**Your goal**
Which lines of the listing below contain the word "comment"? Return them.

==== Data in this exercise ====

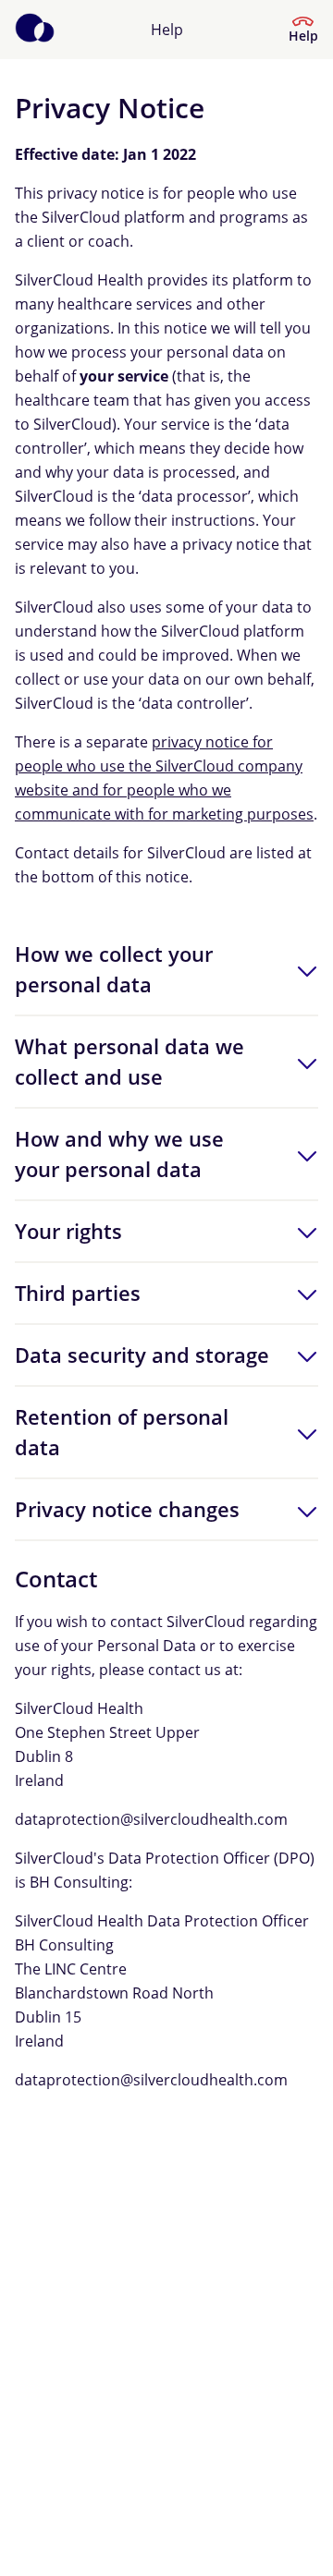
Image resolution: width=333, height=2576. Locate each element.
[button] (166, 969)
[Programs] (34, 29)
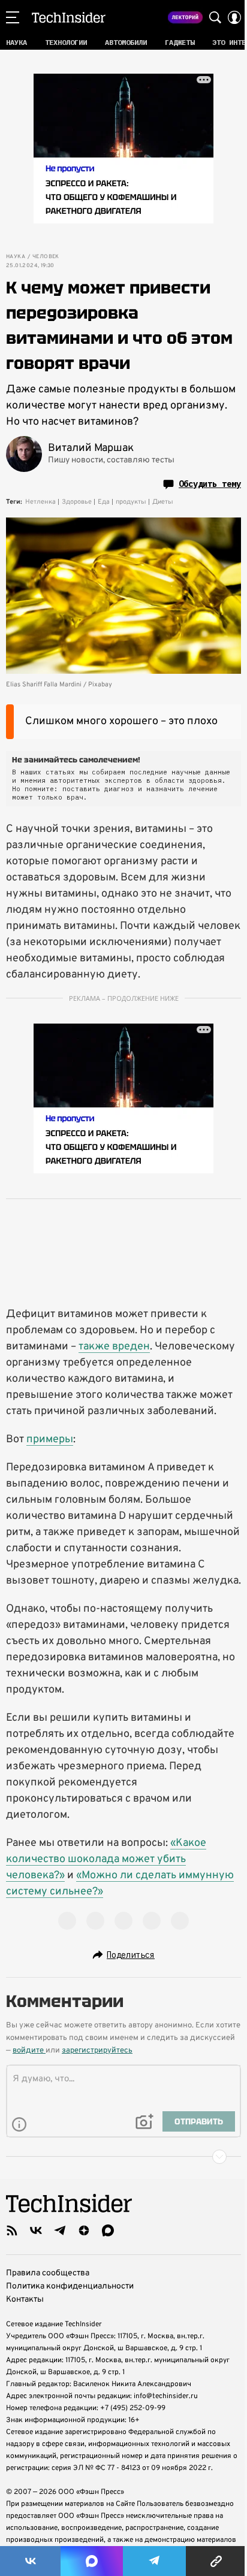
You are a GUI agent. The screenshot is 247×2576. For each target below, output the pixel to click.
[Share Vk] (30, 2561)
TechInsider (68, 17)
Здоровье (77, 502)
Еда (104, 502)
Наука (15, 257)
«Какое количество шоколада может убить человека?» (106, 1859)
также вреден (114, 1347)
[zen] (84, 2230)
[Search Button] (215, 17)
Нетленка (40, 502)
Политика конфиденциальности (70, 2286)
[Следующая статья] (123, 2157)
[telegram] (60, 2230)
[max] (108, 2230)
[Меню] (12, 17)
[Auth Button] (234, 17)
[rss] (12, 2230)
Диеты (162, 502)
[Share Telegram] (154, 2561)
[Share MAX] (91, 2561)
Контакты (25, 2300)
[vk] (36, 2230)
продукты (131, 502)
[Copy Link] (216, 2561)
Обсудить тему (210, 484)
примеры (49, 1439)
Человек (45, 257)
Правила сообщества (47, 2273)
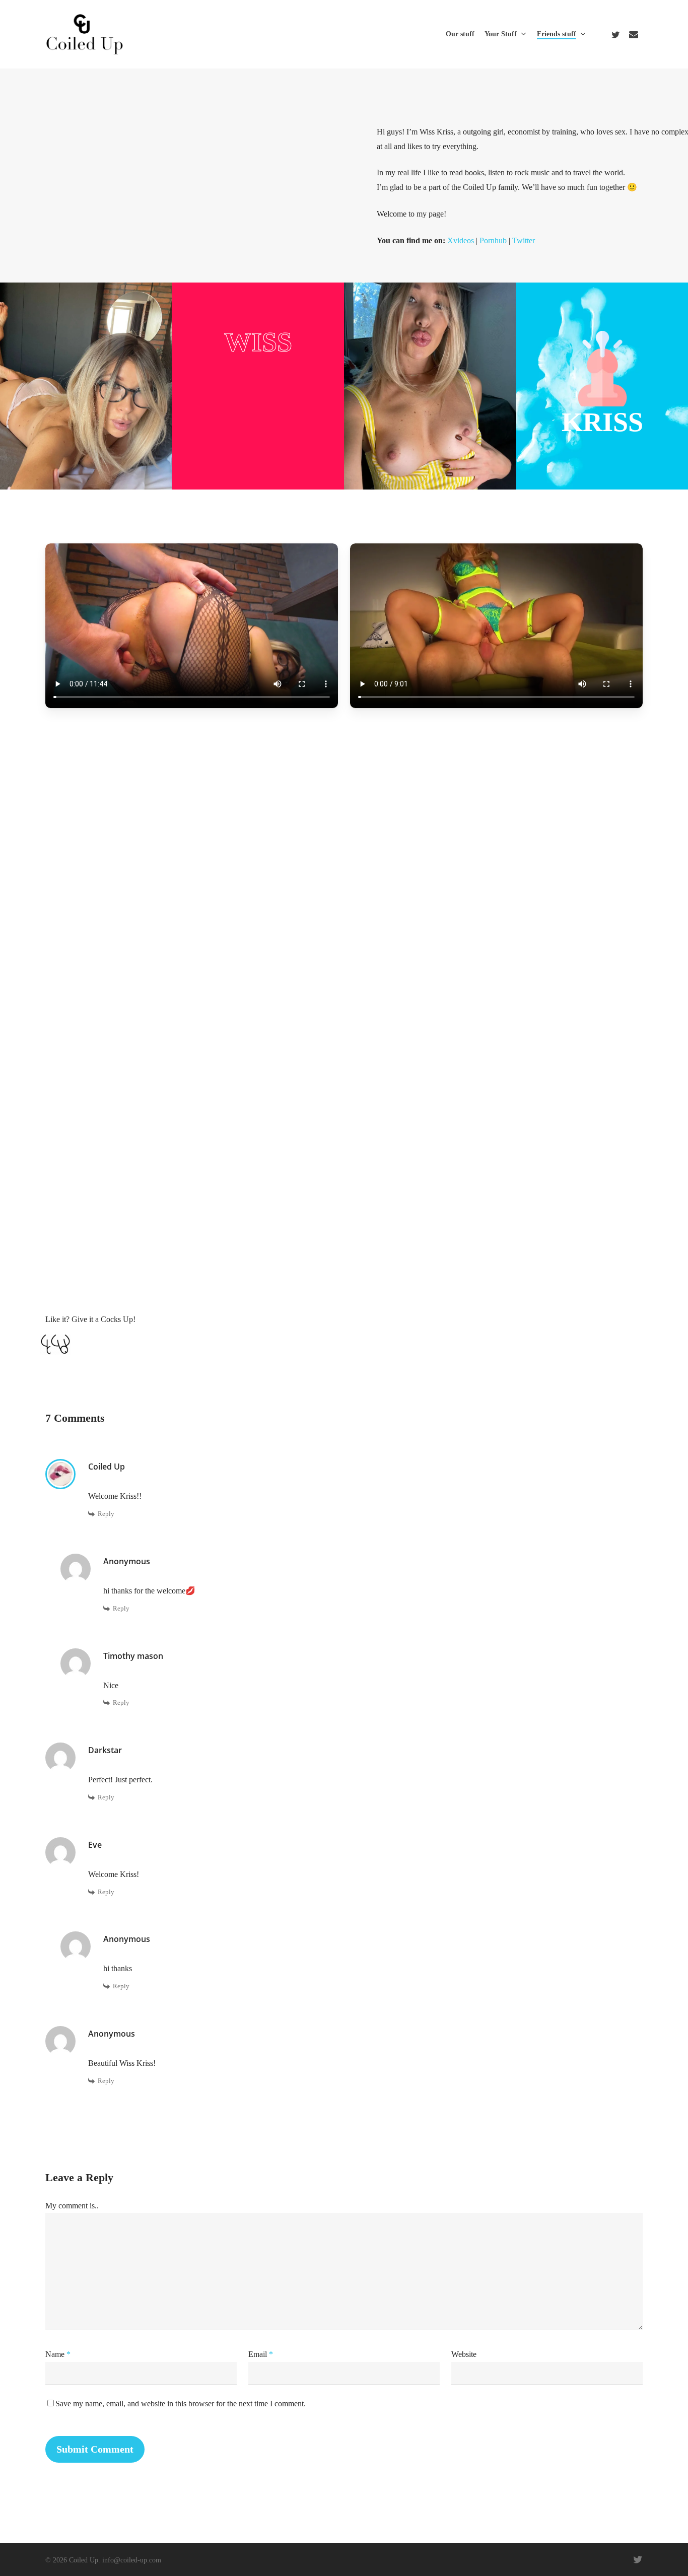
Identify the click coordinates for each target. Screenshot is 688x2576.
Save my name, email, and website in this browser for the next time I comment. (180, 2403)
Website (463, 2354)
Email (260, 2354)
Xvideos (460, 240)
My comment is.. (72, 2205)
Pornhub (493, 240)
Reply (106, 1513)
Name (58, 2354)
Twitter (523, 240)
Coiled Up (106, 1466)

====

**Written answer**
Save my name, email, and website in this browser for the next time I comment. (180, 2403)
My comment is.. (72, 2205)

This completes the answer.